=== Records from a data collection ===
>> START

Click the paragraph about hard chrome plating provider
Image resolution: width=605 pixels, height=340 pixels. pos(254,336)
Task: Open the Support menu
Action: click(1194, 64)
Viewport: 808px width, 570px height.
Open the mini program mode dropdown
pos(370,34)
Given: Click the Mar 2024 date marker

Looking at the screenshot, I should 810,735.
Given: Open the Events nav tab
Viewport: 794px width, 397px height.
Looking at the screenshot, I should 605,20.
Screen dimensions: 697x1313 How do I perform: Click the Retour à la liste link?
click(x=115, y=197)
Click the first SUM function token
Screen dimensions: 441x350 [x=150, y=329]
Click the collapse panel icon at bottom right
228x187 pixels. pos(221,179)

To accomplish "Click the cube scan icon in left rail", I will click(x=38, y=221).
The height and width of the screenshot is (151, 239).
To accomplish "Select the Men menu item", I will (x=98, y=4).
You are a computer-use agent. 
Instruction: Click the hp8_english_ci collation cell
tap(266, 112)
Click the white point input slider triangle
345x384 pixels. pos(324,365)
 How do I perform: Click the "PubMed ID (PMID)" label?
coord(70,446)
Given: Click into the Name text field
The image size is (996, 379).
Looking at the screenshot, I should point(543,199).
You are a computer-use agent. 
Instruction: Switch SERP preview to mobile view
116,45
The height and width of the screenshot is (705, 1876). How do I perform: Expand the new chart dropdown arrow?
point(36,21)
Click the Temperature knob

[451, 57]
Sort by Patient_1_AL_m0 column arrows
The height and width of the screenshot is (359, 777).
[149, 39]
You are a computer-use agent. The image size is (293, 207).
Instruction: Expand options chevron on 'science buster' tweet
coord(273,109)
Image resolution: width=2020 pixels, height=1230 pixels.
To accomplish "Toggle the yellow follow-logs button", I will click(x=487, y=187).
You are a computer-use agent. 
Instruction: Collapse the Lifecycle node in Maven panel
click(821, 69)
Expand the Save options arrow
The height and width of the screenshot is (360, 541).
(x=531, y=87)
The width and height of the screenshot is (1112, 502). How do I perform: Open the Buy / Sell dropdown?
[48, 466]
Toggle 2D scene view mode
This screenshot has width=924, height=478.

>> END

=== TO DO ===
Convert the records above into a JSON list of strings with one string for each line, leaving out blank lines.

=== OUTPUT OF THE EXERCISE ===
[
  "Click the paragraph about hard chrome plating provider",
  "Image resolution: width=605 pixels, height=340 pixels. pos(254,336)",
  "Task: Open the Support menu",
  "Action: click(1194, 64)",
  "Viewport: 808px width, 570px height.",
  "Open the mini program mode dropdown",
  "pos(370,34)",
  "Given: Click the Mar 2024 date marker",
  "Looking at the screenshot, I should 810,735.",
  "Given: Open the Events nav tab",
  "Viewport: 794px width, 397px height.",
  "Looking at the screenshot, I should 605,20.",
  "Screen dimensions: 697x1313 How do I perform: Click the Retour à la liste link?",
  "click(x=115, y=197)",
  "Click the first SUM function token",
  "Screen dimensions: 441x350 [x=150, y=329]",
  "Click the collapse panel icon at bottom right",
  "228x187 pixels. pos(221,179)",
  "To accomplish \"Click the cube scan icon in left rail\", I will click(x=38, y=221).",
  "The height and width of the screenshot is (151, 239).",
  "To accomplish \"Select the Men menu item\", I will (x=98, y=4).",
  "You are a computer-use agent. ",
  "Instruction: Click the hp8_english_ci collation cell",
  "tap(266, 112)",
  "Click the white point input slider triangle",
  "345x384 pixels. pos(324,365)",
  " How do I perform: Click the \"PubMed ID (PMID)\" label?",
  "coord(70,446)",
  "Given: Click into the Name text field",
  "The image size is (996, 379).",
  "Looking at the screenshot, I should point(543,199).",
  "You are a computer-use agent. ",
  "Instruction: Switch SERP preview to mobile view",
  "116,45",
  "The height and width of the screenshot is (705, 1876). How do I perform: Expand the new chart dropdown arrow?",
  "point(36,21)",
  "Click the Temperature knob",
  "[451, 57]",
  "Sort by Patient_1_AL_m0 column arrows",
  "The height and width of the screenshot is (359, 777).",
  "[149, 39]",
  "You are a computer-use agent. The image size is (293, 207).",
  "Instruction: Expand options chevron on 'science buster' tweet",
  "coord(273,109)",
  "Image resolution: width=2020 pixels, height=1230 pixels.",
  "To accomplish \"Toggle the yellow follow-logs button\", I will click(x=487, y=187).",
  "You are a computer-use agent. ",
  "Instruction: Collapse the Lifecycle node in Maven panel",
  "click(821, 69)",
  "Expand the Save options arrow",
  "The height and width of the screenshot is (360, 541).",
  "(x=531, y=87)",
  "The width and height of the screenshot is (1112, 502). How do I perform: Open the Buy / Sell dropdown?",
  "[48, 466]",
  "Toggle 2D scene view mode",
  "This screenshot has width=924, height=478."
]